Castasterone and citric acid treatment restores photosynthetic attributes in Brassica juncea L. under Cd(II) toxicity

•Castasterone (CS) and citric acid (CA) ameliorate Cd(II) toxicity to Brassica juncea L.•β-regression coefficients revealed a better effect of CS in improving the growth and photosynthesis of B. juncea.•CS and CA treatments alone or in combination modulated expression of CHLASE, PSY and CHS genes under Cd(II) toxicity.

Cadmium(II) toxicity is a serious environmental issue warranting effective measures for its mitigation. In the present study, ameliorative effects of a bioactive brassinosteroid, castasterone (CS) and low molecular weight organic acid, citric acid (CA) against the Cd(II) toxicity to Brassica juncea L. were evaluated.

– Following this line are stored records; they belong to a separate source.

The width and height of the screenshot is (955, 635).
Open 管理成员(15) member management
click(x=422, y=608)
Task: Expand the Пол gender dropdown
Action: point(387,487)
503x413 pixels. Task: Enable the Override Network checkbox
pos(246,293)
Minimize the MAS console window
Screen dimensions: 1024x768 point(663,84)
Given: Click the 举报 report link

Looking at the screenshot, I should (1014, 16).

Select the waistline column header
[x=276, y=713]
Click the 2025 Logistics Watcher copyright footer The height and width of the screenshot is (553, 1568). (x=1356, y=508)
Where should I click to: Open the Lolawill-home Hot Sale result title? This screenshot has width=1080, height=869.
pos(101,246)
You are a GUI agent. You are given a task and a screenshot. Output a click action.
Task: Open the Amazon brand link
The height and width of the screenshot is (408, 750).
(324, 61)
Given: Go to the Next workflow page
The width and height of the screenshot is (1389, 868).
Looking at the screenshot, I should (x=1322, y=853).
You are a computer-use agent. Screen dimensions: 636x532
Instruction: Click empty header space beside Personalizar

Seeds of B. juncea treated with CS (0, 0.01, 1 and 100 nM) were sown in cadmium spiked soils (0 and 0.6 mmol kg−1 soil). CA (0.6 mmol kg−1soil) was added to soil one week after sowing seeds. Plants were harvested 30 days after sowing. Phytotoxicity induced by Cd(II) was evident from stunted growth of the plants, malondialdehyde accumulation, reduction in chlorophyll and carotenoid contents, and leaf gas exchange parameters. Cd(II) toxicity was effectively alleviated by seed soaking with CS (100 nM) and/ or soil amendment with CA (0.6 mM kg−1 soil). Relative gene expression of genes encoding for some of the key enzymes of pigment metabolism were also analysed. Expression of chlorophyllase (CHLASE) was reduced, while that of phytoene synthase (PSY), and chalcone synthase (CHS) genes were enhanced with CS and/or CA treatments with respect to plants treated with Cd(II) only. Cd also affected the activities of antioxidative enzymes. Plants responded to Cd(II) by accumulation of total sugars. CS (100 nM) and CA treatments further enhanced the activities of these parameters and induced the contents of secondary plant pigments (flavonoids and anthocyanins) and proline. The results imply that seed treatment with CS and soil application with CA can effectively alleviate Cd(II) induced toxicity in B. juncea by strengthening its antioxidative defence system and enhancing compatible solute accumulation.